* **TASK REQUIREMENTS**: Rewrite the lines starting at the first one and ending at the line that contains "[x=314, y=125]", changing "column header" to "column heading" and keeping everything else unchanged. Omit the pictures from your answer.

* **Word and element locating data**:
◆ ◆ ◆ ◆ ◆

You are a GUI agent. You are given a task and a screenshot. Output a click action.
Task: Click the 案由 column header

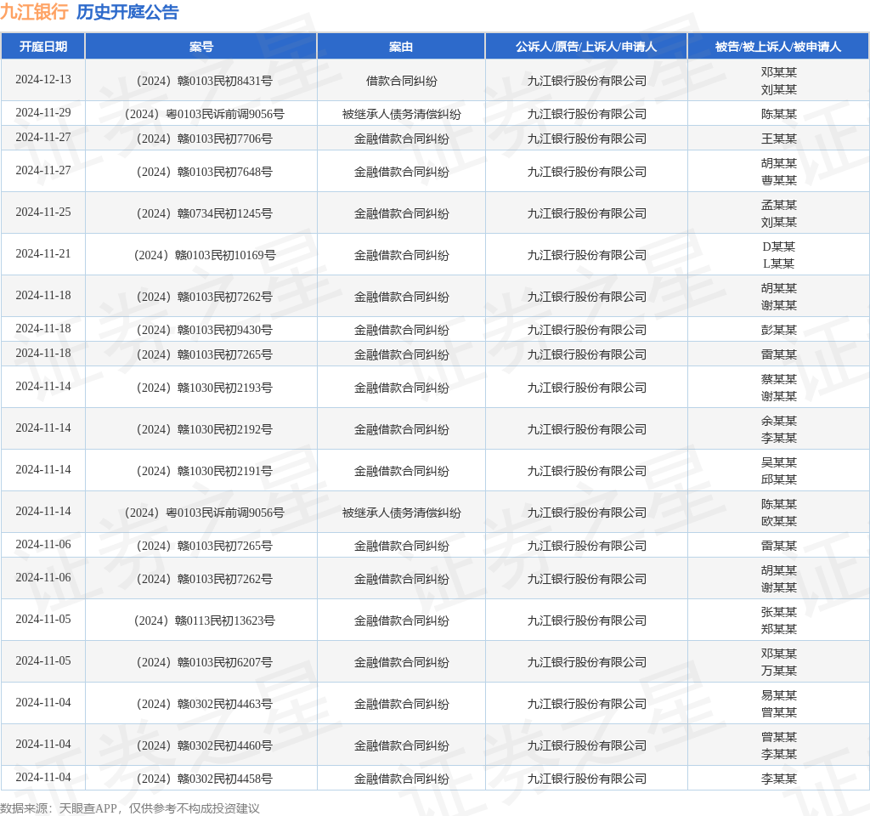(x=401, y=47)
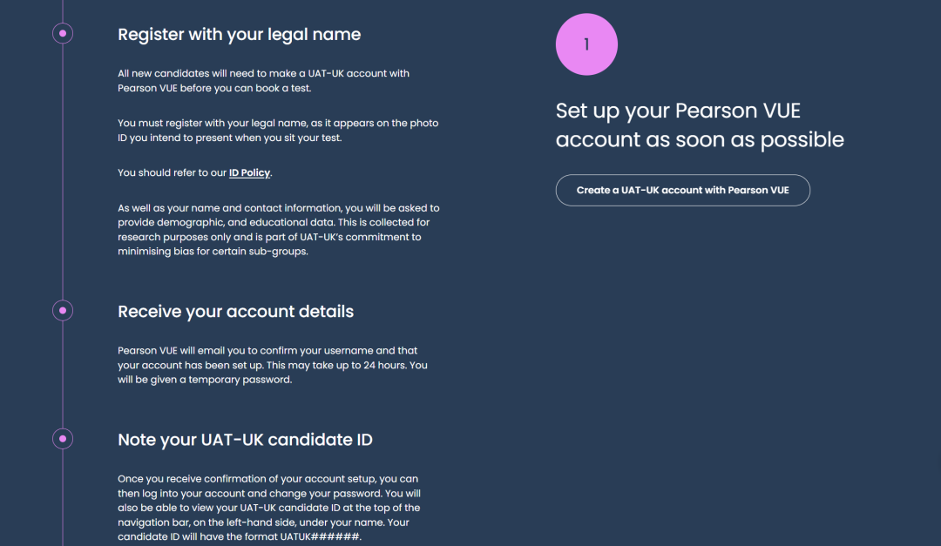
Task: Click the vertical timeline line below the first marker
Action: (x=63, y=171)
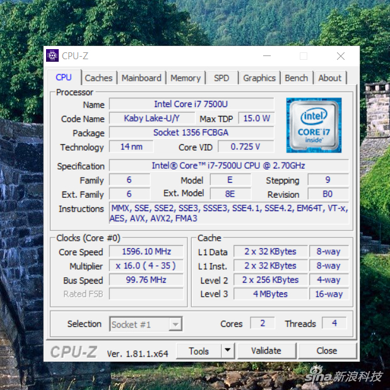Click the Intel Core i7 inside logo
Viewport: 390px width, 390px height.
[x=314, y=125]
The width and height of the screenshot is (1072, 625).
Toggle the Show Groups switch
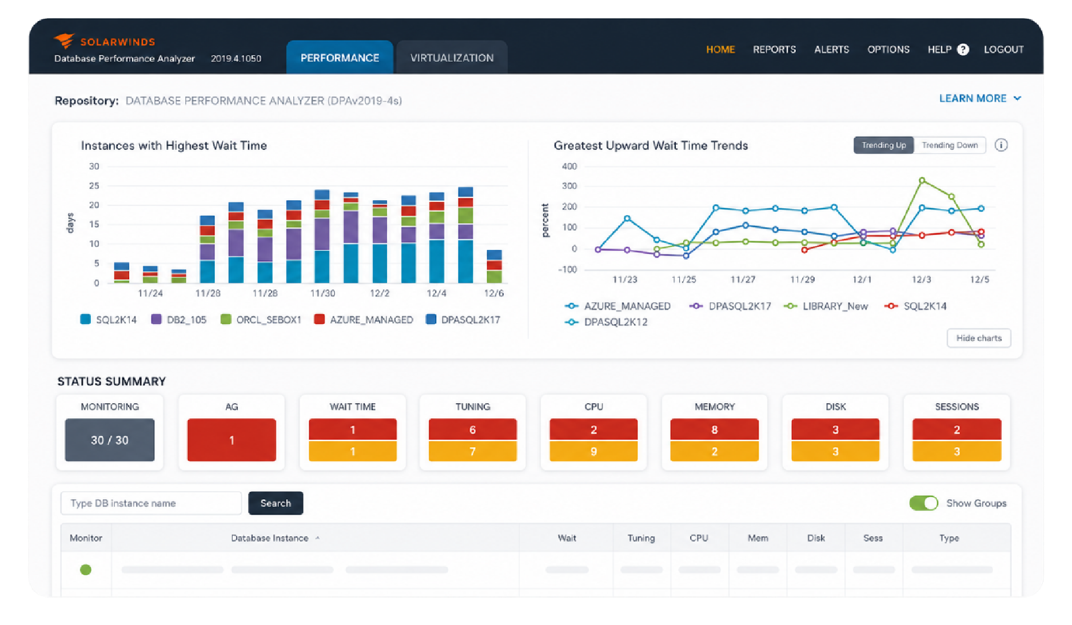point(923,503)
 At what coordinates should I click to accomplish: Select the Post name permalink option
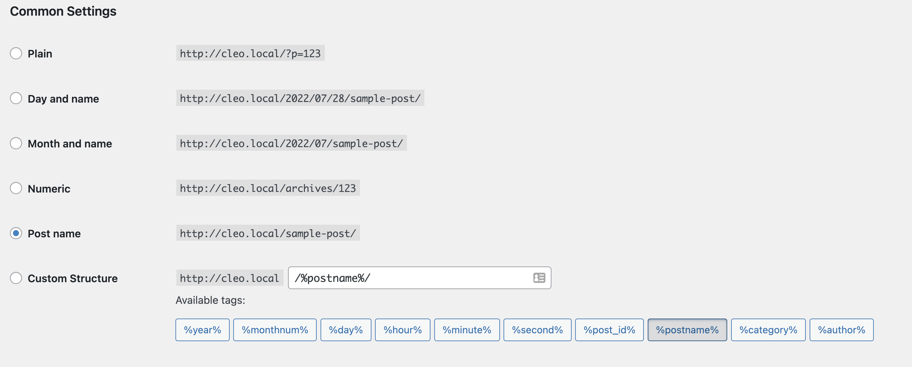pyautogui.click(x=16, y=234)
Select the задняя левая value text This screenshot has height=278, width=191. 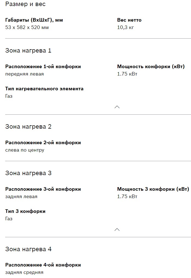click(21, 196)
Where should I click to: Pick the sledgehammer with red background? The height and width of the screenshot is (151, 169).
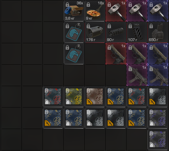click(x=116, y=11)
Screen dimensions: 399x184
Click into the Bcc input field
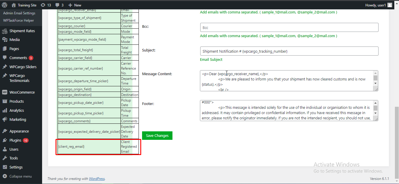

◆ ◆ ◆ ◆ ◆

* **TASK OUTPUT**:
You are a GUI agent. You are given a task and a screenshot. Output a click action.
Task: Click the 案由 column heading

(x=401, y=47)
Task: Click the vertical timeline line below the first marker
Action: (x=63, y=171)
Click the Intel Core i7 inside logo
Viewport: 390px width, 390px height.
[x=314, y=125]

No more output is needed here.